La conferma del 19 dicembre come data di conclusione dei lavori di riparazione e consolidamento antisismico della cattedrale segnerà anche la conclusione di un percorso amministrativo partito circa due anni fa con il primo stanziamento dei fondi necessari, tramite l’ordinanza firmata dal commissario per la ricostruzione del Centro Italia Giovanni Legnini. Alla curia furono assegnati due milioni di euro con i quali sono stati avviati gli interventi sulla cattedrale – sia nell’abside e nella cappella di San Berardo, sia sulle facciate – e sul campanile. Proprio quest’ultimo è stato già liberato dalle impalcature, con la rimessa in funzione del campanone, tornato a suonare dopo anni di silenzio, a giugno, in occasione della Pentecoste. Anche il quel caso la diocesi ha sottolineato l’evento con una messa solenne e una veglia la sera prima.

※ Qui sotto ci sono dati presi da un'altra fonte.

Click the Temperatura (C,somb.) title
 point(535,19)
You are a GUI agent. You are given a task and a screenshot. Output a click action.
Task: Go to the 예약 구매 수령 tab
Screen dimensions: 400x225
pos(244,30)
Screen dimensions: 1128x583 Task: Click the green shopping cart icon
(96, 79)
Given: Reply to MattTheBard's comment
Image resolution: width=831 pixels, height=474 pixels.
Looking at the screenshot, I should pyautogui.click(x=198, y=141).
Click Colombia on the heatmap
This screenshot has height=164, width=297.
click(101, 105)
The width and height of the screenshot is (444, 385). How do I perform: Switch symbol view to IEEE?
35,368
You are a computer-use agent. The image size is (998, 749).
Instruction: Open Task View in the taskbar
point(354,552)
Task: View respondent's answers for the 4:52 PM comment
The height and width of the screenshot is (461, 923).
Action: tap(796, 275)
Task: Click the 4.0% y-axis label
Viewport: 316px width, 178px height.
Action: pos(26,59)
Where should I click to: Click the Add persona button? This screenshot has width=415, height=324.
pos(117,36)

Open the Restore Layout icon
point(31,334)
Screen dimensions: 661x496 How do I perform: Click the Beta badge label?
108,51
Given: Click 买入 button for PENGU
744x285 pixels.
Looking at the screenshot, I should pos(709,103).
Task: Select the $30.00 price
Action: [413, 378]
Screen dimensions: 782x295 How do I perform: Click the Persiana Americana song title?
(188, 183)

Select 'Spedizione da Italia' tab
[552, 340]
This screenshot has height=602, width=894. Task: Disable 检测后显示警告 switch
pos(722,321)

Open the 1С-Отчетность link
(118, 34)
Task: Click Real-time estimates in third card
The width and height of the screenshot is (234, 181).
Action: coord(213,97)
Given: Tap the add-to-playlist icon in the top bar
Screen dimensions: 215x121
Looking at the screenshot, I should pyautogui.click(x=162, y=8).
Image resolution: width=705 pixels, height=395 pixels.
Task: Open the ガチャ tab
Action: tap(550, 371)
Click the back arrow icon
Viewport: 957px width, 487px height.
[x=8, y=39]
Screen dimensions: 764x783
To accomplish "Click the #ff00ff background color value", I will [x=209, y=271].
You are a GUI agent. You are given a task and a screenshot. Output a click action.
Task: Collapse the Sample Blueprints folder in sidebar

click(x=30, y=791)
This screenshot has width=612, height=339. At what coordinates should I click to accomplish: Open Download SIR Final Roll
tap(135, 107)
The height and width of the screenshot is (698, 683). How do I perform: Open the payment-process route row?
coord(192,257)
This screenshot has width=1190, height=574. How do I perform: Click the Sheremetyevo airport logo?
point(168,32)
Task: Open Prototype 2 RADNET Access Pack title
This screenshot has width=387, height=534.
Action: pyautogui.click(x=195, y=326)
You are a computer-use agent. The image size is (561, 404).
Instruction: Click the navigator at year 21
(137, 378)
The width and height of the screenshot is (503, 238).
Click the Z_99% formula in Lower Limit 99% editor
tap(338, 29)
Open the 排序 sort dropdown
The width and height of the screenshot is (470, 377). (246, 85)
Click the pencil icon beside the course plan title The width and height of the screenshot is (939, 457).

Per il completamento dei lavori all’interno del duomo in coincidenza con la festa di San Berardo si è reso necessario un ulteriore intervento finanziario da parte della struttura commissariale per il post-terremoto. L’aggiornamento dei calcoli da parte dei tecnici della curia hanno fatto emergere un aumento dei costi di circa 628mila euro che ha comportato lo spostamento sui lavori per la cattedrale di risorse inizialmente destinate a due chiese di Castelli e Padula. La celebrazione del 19, tra l’altro, concretizzerà il pieno ripristino del primo duomo tra quelli lesionati nel cratere sismico del Centro Italia.